What rate did you mix the Bonide concentrate? Had you used the sprayer previously, if so what chemicals were used in the sprayer? How did you clean the sprayer after last use/prior to this use. Anything unusual about the water you used to mix the concentrate? It is hard for me to imagine anything that would cause immediate damage other than a herbicide. As far as fixing it my guess is there is nothing you can do but I would spray all of my trees with straight water from a garden hose.

What were your low temperatures over the last four days?

Used 2 Tbs in one gallon. I did do an herbicide spray last week. I rinsed the sprayer with a hose, emptied it, rinsed it again, refilled a third time and pressurized it and let it spray out until empty. I’ll spray them all down with the hose to prevent further damage. The temperatures dipped to the low 30s early this week, but the last 2 days haven’t gone below 40.

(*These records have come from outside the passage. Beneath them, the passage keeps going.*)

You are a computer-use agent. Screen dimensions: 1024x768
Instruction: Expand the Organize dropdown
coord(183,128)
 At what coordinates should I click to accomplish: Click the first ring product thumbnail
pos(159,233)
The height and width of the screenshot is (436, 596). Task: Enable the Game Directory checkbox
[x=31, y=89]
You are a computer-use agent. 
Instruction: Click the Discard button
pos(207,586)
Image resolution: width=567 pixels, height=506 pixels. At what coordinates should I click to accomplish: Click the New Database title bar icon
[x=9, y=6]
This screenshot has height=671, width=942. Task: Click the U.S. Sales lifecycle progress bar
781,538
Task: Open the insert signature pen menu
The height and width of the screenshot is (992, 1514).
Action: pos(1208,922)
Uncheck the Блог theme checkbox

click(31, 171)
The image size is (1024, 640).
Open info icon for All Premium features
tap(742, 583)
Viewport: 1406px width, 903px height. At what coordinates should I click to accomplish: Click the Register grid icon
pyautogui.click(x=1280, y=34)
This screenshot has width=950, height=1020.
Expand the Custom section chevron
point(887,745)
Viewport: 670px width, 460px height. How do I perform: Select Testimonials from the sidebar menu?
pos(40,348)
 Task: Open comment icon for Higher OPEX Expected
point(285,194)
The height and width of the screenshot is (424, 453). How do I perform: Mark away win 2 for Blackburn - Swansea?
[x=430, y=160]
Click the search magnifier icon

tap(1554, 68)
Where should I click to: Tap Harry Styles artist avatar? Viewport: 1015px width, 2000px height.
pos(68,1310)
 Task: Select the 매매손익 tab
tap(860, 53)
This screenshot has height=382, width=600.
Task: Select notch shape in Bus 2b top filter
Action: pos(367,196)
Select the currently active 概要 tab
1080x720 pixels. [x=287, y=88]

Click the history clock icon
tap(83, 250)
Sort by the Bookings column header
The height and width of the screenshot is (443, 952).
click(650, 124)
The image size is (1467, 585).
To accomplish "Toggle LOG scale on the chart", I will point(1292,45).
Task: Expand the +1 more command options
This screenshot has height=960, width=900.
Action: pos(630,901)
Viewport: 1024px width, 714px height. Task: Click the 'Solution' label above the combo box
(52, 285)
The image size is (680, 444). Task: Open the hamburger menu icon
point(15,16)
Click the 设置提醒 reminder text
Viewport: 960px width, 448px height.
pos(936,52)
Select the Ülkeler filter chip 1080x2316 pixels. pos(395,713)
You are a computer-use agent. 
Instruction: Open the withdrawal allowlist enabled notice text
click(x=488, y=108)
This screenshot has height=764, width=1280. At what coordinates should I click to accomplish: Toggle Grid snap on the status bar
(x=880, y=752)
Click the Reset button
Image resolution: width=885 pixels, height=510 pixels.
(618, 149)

Guess I’ll buy a second sprayer in case it was residual herbicide. Don’t want to risk that again.

1 Like

It is odd for the damage to happen so fast but it could be related to how the herbicide mixed with the chemicals. It does seem like that was the problem, though. I would use soap and hot water to clean next time if you want to use the same sprayer. Also be careful of any measuring spoons etc shared between the two.

1 Like

The 2nd sprayer reserved for herbicide is the best setup

(I just got another sprayer to avoid residual insecticide while spraying trees around bloomtime for disease.)

4 Likes

I have separate sprayers for fruit sprays and herbicides. Very easy to confuse them if they look the same, so I painted 1 red to signify that its herbicide and the fruit tree sprayer is not painted, so I dont mix them up.

Id suggest getting a 2nd sprayer just for the fruit trees, and leave the one you have for the herbicides.

3 Likes

I have seen similar damage on peaches from the same product. The trick is to get it to dry very quickly and you should be fine. If it dries slowly you run the risk of burned spots.

Thanks for the advice everyone. I’ve ordered a second sprayer and will be checking my trees daily to see how they do.